**Data listing:**
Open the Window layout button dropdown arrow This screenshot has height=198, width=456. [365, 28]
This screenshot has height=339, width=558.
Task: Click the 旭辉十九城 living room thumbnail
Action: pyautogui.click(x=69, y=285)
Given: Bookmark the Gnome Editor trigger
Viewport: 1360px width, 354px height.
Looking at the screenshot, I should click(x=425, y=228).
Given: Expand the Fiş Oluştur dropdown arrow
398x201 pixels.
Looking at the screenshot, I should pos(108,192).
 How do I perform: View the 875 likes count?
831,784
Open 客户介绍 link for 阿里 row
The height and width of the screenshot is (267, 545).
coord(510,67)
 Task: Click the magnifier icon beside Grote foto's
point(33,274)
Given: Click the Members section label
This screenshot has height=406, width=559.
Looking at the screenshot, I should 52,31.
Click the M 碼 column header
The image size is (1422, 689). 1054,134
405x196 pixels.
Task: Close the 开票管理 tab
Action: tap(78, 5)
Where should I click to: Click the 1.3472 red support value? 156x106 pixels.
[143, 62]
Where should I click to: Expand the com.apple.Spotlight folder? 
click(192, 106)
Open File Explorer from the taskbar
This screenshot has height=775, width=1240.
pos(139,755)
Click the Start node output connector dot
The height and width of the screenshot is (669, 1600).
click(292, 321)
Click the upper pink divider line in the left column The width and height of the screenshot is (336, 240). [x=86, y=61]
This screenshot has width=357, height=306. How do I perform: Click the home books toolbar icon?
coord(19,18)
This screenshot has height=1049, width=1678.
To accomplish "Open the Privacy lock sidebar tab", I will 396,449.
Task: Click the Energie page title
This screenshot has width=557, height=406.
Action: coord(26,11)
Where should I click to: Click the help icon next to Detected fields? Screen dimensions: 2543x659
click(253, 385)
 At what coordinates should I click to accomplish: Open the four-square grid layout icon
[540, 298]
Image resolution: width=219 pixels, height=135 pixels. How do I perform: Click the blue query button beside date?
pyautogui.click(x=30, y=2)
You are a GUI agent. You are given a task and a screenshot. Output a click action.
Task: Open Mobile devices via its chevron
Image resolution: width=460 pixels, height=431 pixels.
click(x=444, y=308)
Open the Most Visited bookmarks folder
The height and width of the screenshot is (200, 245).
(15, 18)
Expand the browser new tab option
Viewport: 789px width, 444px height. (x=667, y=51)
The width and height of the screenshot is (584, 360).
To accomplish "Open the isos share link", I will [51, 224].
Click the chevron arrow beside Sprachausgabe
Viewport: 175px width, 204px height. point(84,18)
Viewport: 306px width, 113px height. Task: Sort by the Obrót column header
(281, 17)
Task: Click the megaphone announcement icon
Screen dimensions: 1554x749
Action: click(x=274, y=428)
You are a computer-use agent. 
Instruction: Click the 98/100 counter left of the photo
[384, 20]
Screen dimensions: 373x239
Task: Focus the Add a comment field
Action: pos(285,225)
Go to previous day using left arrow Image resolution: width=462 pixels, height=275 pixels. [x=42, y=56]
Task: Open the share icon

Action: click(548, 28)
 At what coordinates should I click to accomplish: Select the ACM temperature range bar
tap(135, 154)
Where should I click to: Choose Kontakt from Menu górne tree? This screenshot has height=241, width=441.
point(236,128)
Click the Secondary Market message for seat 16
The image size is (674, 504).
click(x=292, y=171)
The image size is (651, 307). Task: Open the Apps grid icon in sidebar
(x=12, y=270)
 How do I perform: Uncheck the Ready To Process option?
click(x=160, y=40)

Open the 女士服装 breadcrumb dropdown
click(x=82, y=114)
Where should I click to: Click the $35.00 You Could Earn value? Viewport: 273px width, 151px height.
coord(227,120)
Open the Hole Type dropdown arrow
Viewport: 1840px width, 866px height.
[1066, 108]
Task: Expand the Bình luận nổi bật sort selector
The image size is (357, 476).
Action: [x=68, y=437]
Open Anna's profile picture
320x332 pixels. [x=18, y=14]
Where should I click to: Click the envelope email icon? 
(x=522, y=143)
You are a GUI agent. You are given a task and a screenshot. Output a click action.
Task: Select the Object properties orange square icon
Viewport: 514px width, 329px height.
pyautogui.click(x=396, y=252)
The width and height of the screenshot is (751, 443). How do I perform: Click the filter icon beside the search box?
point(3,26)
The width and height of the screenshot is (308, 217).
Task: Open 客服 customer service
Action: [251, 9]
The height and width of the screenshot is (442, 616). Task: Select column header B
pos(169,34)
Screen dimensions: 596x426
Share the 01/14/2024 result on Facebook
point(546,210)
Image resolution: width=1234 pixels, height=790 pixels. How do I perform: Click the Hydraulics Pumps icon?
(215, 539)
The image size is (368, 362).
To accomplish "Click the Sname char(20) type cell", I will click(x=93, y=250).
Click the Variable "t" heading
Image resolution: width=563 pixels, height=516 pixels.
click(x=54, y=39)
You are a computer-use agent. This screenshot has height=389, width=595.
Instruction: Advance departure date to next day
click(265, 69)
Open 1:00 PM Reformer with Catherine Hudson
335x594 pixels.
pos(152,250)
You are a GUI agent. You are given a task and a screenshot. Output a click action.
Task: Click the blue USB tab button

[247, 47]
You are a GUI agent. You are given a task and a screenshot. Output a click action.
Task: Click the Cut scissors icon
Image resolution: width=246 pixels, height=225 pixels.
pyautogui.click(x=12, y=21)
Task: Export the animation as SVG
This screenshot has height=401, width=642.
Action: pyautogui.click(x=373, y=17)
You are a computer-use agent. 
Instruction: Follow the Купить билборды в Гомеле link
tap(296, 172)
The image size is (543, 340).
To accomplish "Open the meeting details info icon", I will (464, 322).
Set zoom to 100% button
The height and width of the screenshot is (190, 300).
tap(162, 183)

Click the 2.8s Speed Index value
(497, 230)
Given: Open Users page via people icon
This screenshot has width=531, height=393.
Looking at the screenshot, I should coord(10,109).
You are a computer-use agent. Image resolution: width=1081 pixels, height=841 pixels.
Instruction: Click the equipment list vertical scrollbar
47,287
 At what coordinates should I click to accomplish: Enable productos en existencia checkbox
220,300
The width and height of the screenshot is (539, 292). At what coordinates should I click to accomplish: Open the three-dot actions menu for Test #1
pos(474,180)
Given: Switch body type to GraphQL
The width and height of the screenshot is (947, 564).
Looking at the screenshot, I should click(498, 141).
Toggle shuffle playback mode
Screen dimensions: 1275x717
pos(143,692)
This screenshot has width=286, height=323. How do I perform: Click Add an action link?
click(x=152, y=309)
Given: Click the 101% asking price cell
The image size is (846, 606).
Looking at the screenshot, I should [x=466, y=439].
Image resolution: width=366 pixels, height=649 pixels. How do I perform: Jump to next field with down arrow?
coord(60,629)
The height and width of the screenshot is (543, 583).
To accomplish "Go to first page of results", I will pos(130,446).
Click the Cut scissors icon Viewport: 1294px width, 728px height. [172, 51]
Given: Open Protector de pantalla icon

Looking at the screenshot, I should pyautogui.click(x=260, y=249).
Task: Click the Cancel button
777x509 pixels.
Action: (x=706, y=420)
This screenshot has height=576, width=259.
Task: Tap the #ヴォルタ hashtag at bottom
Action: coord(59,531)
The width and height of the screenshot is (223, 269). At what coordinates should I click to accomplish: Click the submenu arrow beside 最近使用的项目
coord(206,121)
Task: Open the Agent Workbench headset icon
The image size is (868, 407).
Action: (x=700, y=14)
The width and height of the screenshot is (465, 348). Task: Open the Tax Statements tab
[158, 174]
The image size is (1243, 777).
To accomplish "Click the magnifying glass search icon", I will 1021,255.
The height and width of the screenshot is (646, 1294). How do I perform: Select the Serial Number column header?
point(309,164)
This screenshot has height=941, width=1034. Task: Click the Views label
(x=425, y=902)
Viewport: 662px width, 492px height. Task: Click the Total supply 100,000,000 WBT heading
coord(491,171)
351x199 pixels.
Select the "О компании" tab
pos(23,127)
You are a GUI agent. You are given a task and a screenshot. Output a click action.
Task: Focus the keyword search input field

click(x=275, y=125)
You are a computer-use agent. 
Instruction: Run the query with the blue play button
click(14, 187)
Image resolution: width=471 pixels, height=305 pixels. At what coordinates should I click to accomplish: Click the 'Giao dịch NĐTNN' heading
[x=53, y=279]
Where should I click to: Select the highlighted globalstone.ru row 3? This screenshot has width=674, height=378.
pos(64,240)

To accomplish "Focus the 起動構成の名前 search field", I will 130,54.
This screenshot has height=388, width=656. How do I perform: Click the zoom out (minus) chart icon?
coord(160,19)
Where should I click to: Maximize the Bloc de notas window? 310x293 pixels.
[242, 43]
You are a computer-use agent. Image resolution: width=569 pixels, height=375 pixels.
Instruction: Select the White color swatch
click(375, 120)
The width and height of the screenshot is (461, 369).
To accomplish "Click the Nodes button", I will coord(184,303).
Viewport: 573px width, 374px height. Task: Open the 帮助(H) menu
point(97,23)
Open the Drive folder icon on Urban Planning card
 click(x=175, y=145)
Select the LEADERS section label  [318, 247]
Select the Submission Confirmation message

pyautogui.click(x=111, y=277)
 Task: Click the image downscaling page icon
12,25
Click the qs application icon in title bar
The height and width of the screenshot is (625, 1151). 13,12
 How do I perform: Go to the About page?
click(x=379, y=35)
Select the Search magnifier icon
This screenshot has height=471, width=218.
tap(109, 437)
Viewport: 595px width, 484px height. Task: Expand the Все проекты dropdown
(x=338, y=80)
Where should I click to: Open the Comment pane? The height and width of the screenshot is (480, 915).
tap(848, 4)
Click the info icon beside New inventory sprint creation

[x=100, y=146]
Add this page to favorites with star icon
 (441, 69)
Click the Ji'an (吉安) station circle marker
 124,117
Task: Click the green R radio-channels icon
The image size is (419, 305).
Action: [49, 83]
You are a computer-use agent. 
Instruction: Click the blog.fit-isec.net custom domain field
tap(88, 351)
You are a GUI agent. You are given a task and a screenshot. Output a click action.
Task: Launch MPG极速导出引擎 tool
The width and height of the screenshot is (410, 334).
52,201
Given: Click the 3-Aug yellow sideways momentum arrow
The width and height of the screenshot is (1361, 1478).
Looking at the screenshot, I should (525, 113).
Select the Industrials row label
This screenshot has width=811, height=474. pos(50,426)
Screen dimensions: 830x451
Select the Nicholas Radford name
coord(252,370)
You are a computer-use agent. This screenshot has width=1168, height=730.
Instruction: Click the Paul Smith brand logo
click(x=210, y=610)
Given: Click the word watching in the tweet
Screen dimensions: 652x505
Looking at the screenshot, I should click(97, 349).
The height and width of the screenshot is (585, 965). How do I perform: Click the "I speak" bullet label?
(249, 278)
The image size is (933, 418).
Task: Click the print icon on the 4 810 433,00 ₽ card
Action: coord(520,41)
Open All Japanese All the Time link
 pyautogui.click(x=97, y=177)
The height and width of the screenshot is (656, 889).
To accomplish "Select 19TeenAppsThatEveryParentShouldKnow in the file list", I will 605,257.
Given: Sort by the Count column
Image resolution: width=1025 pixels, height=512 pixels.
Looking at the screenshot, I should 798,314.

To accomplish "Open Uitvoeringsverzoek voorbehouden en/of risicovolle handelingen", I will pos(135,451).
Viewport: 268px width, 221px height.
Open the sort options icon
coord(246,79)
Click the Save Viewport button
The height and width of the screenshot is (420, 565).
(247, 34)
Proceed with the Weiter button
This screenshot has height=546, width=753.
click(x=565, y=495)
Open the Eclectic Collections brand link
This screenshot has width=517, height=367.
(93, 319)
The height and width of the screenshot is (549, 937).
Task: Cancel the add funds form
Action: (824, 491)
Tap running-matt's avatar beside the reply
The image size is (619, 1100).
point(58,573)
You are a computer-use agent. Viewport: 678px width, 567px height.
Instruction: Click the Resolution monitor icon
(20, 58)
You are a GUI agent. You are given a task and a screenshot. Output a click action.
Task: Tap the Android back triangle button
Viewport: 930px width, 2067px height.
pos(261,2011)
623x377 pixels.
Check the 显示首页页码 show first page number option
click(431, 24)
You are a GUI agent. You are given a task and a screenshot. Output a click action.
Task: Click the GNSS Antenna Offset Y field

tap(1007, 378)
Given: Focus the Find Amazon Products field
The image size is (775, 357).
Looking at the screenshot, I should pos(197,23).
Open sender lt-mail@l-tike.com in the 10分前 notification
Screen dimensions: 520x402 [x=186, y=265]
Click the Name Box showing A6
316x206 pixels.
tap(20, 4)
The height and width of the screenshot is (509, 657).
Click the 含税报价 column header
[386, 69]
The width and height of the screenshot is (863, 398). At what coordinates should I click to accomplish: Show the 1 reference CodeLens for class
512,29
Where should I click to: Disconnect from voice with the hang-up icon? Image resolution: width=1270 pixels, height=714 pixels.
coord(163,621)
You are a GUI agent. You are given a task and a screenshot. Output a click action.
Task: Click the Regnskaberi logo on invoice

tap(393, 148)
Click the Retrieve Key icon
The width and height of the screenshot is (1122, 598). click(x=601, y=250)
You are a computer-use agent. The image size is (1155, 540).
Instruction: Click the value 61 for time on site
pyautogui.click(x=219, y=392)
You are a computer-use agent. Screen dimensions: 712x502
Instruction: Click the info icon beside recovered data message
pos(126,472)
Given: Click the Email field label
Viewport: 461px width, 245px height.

**Assignment:** What is needed is an exact copy of the lines above, from the one containing "Image resolution: width=219" through the one containing "Task: Click the megaphone announcement icon", with nothing added.

**Answer space:**
Image resolution: width=219 pixels, height=135 pixels. How do I perform: Click the blue query button beside date?
pyautogui.click(x=30, y=2)
You are a GUI agent. You are given a task and a screenshot. Output a click action.
Task: Open Mobile devices via its chevron
Image resolution: width=460 pixels, height=431 pixels.
click(x=444, y=308)
Open the Most Visited bookmarks folder
The height and width of the screenshot is (200, 245).
(15, 18)
Expand the browser new tab option
Viewport: 789px width, 444px height. (x=667, y=51)
The width and height of the screenshot is (584, 360).
To accomplish "Open the isos share link", I will [51, 224].
Click the chevron arrow beside Sprachausgabe
Viewport: 175px width, 204px height. point(84,18)
Viewport: 306px width, 113px height. Task: Sort by the Obrót column header
(281, 17)
Task: Click the megaphone announcement icon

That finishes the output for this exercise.